▶ [Written exercise] Translate this sentence from the Perl forum thread below into Spanish: "Different groups don't have the same tags."

▶ [Given text]
Perl Scripting | using HASHes

Question

I have an input file which looks like below

 =IP1
abc[0]
abc[1]
abc[2]
=IP2
def[4]
def[8]
def[9]

I need to get the output in the below format -

=IP1
abc[0-2]
=IP2
def[4,8-9]

I have been trying to achieve the above using hashes where I read each line of the file and then split(with'[') each line, I keep the first part as key and read the file again to keep the values in an array for the hash keys. But I am getting stuck in a loop. Can anyone provide help on how to achieve the above ?

Do all the values after each = line start with the same string? For instance, do all the lines after =IP1 always start with abc or can there be a mixture? And are the numbers in brackets always in increasing order? — Borodin
– Borodin, Commented Aug 3, 2015 at 4:08
No, values after =, start with a different name. There is a mixture. Secondly Yes, the numbers inside the brackets are always in the increasing order. — Ravi Raj
– Ravi Raj, Commented Aug 3, 2015 at 8:09
Okay, then are the same values all grouped together -- say, all the abcs and then all the xyzs and then =IP2. And are the numbers in brackets always in sorted order? — Borodin
– Borodin, Commented Aug 3, 2015 at 8:13
And can different groups have the same tags? For instance, can both =IP3 and =IP4 have xyz values? — Borodin
– Borodin, Commented Aug 3, 2015 at 8:15
Yes , all the abc s and all the xyz s are grouped together. Yes the numbers in the brackets are always in sorted order. Different groups don't have the same tags. — Ravi Raj
– Ravi Raj, Commented Aug 3, 2015 at 8:53

Community · Accepted Answer · 2017-05-23 10:26:49Z

There are several interesting subproblems. First, you want to keep track of the most recent header (ie, =IP1). Second, you want to keep track of lists of numbers that are associated with some keys, and third, you want to generate range strings.

Here's how I would do it:

#!/usr/bin/env perl

use strict;
use warnings;

my $tl;
my %h;

# First process the lines of the input file.
while(<DATA>) {
    chomp;
    next unless length;
    if(/^(=\w{2}\d+)$/) { # Recognize and track a top level heading.
        $tl = $1;
        next;
    }
    if(/^(\w+)\[(\d+)\]$/) {  # Or grab a key/value pair.
        my($k,$v) = ($1,$2);
        push @{$h{$tl}{$k}}, $v; # push the value into the right bucket.
        next;
    }
    warn "Unrecognized format cannot be processed at $.: (($_))\n";
}

# Sort the top level headers alphabetically and numerically.
# Uses a Schwartzian Transform so that we don't need to recompute
# sort keys repeatedly.
my @topkeys = map  {$_->[0]}
              sort {$a->[1] cmp $b->[1] || $a->[2] <=> $b->[2]} 
              map  {
                my($alpha, $num) = $_ =~ m/^=(\w+)(\d+)$/; 
                [$_, $alpha, $num]
              } keys %h;

# Now iterate through the structure in sorted order, generate range
# strings on the fly, and print our output.

▶ [Rows from a data collection]

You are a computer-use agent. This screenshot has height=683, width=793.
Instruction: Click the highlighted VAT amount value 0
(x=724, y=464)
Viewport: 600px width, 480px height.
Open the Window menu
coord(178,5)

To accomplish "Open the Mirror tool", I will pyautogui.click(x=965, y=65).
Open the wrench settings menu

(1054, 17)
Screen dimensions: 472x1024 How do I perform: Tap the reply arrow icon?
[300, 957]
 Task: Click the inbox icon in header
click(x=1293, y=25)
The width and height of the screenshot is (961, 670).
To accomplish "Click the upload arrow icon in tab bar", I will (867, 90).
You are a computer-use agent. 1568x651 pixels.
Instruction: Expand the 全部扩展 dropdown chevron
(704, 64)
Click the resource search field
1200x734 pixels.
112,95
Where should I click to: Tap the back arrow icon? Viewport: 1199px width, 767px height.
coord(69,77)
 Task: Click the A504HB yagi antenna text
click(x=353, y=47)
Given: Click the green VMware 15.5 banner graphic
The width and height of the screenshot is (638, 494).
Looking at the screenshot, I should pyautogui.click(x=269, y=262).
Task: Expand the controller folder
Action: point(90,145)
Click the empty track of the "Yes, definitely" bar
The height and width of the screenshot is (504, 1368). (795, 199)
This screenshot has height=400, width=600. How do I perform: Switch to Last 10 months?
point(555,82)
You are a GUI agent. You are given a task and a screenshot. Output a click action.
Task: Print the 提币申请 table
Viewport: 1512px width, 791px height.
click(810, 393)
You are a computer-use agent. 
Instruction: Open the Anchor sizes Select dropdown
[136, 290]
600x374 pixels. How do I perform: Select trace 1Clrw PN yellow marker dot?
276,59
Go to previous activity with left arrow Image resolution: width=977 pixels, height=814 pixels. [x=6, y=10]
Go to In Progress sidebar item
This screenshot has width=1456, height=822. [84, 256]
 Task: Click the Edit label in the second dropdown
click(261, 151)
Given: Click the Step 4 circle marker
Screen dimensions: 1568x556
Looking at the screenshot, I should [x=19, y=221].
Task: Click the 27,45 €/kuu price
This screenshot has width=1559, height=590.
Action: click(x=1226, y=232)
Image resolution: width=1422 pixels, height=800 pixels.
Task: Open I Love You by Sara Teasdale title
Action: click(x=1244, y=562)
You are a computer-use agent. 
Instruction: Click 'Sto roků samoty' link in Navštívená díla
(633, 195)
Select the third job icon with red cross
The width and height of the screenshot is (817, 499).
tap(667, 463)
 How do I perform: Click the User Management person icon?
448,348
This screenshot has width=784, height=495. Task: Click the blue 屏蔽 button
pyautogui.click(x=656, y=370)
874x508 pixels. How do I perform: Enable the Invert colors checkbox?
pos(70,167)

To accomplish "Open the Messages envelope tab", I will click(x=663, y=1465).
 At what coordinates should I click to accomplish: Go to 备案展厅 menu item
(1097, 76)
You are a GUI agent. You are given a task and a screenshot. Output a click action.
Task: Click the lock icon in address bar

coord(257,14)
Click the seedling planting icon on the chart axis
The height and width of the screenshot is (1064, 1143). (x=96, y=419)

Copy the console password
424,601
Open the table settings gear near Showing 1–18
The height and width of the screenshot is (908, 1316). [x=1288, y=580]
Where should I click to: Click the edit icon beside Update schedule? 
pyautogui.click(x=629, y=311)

▶ [Solution to this task] Los distintos grupos no tienen las mismas etiquetas.